Mr Madhvani says: “The US did reach levels of excess that were much too high in terms of valuations. In Europe, because the pool of capital is less, the bar was higher and the valuations, for the most part, tended to be lower.”

But there are few traditional asset managers that invest in tech start-ups in Europe.

The rare exceptions include Baillie Gifford, the Edinburg-based fund house with £123bn in assets under management, and Artemis, the Scottish manager.
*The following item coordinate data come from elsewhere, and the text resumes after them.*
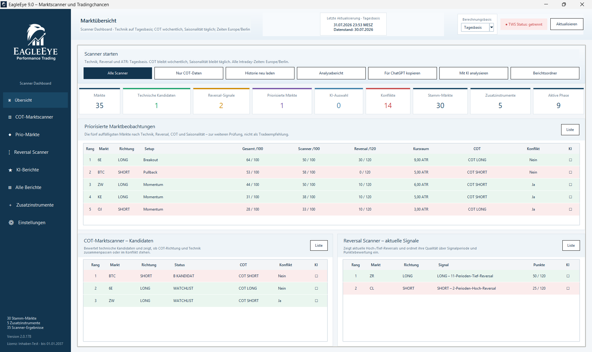Tick the KI checkbox for 6E priority row

click(x=570, y=160)
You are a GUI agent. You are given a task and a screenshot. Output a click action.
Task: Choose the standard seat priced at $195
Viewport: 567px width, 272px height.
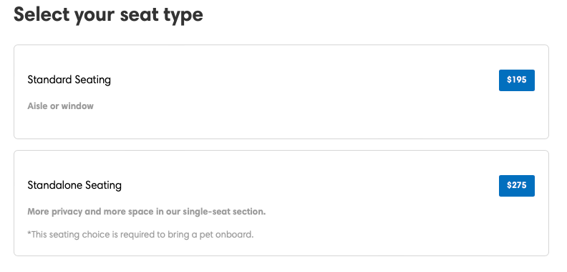pyautogui.click(x=516, y=80)
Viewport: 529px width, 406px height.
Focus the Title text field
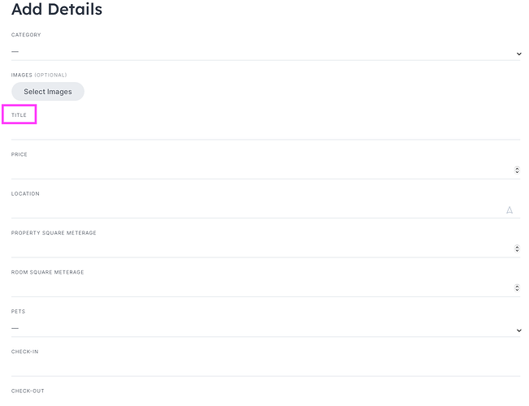[x=265, y=131]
Both invested in Skyscanner in January.

Baillie Gifford has also backed several other unicorns, including Spotify, the music-streaming app, HelloFresh, the food-delivery start-up, and Anaplan, the software company.

Matthew Wong, research analyst at CB Insights, a venture capital database, says Europe’s private companies face a tougher challenge than their counterparts in the US and Asia when it comes to raising money.

“We have seen several prominent asset managers, including BlackRock and Temasek [the Singaporean state investment company], invest in European unicorns, but not to [the same] degree as in the US and Asia,” he adds.

Chart: US and Europe unicorns

Mr Khaliq expects fund managers’ interest in European unicorns to rise, because they risk missing out on some of the fastest-growing businesses in the region if they continue to shun private companies.

“At the end of the day we are going to see more and more money going into private companies, because there are more and more large private companies,” he says. “Historically, these companies would have listed, but now they don’t need to do this to raise money.”

Mr Madhvani agrees: “[Traditional] asset managers will have to figure out how to get access to those companies.”

Some investors were spooked by the negative stories surrounding unicorns at the start of the year, but these concerns are now lessening for European companies, he says.

“European unicorns are unlikely to come under the same pressure [as their US counterparts], because they are more advanced in terms of [the] revenues [they generate].

“I would expect more of the European start-ups to stay around. In the US, we would expect more failures.”

There are signs that some investors agree with his views. Figures provided by Atomico, using data from Tech.eu/Dealroom, the industry websites, show there were 125 series-A (early-stage) funding rounds where investors provided capital during the first five months of this year, compared with 105 during the first half of 2016.

Many asset managers, however, remain reluctant to invest, because of concerns about the outlook for unlisted tech companies. Even seasoned investors in unicorns are hesitant. Andy Boyd, head of global equity capital markets at Fidelity, says because each company is unique, it is difficult to say whether overall valuations in the marketplace are too high.

“Fidelity looks at hundreds of deals each year and we still see attractive opportunities in Europe and the US, but sometimes we can’t agree on price,” he says.

Walter Price, who manages the Allianz Technology Trust for Allianz Global Investors, the €435bn asset manager, also argues that valuations for unicorns are “too high relative to public comparable [businesses], and investors are no longer enthusiastic about companies that are losing money”.

Andy Evans, manager of the Equity Value fund at Schroders, the UK’s largest listed fund house, has big concerns about the valuations of Europe’s tech start-ups.

“People invest in unicorns on the assumption they will find the next Google or Facebook. But in a basket of unicorns, it is highly likely there will be far more lastminute.coms [which was valued highly, but suffered a precipitous fall in its share price after listing] than Facebooks,” he says. “Unicorn valuations, in many cases, are a triumph of hope over reality.”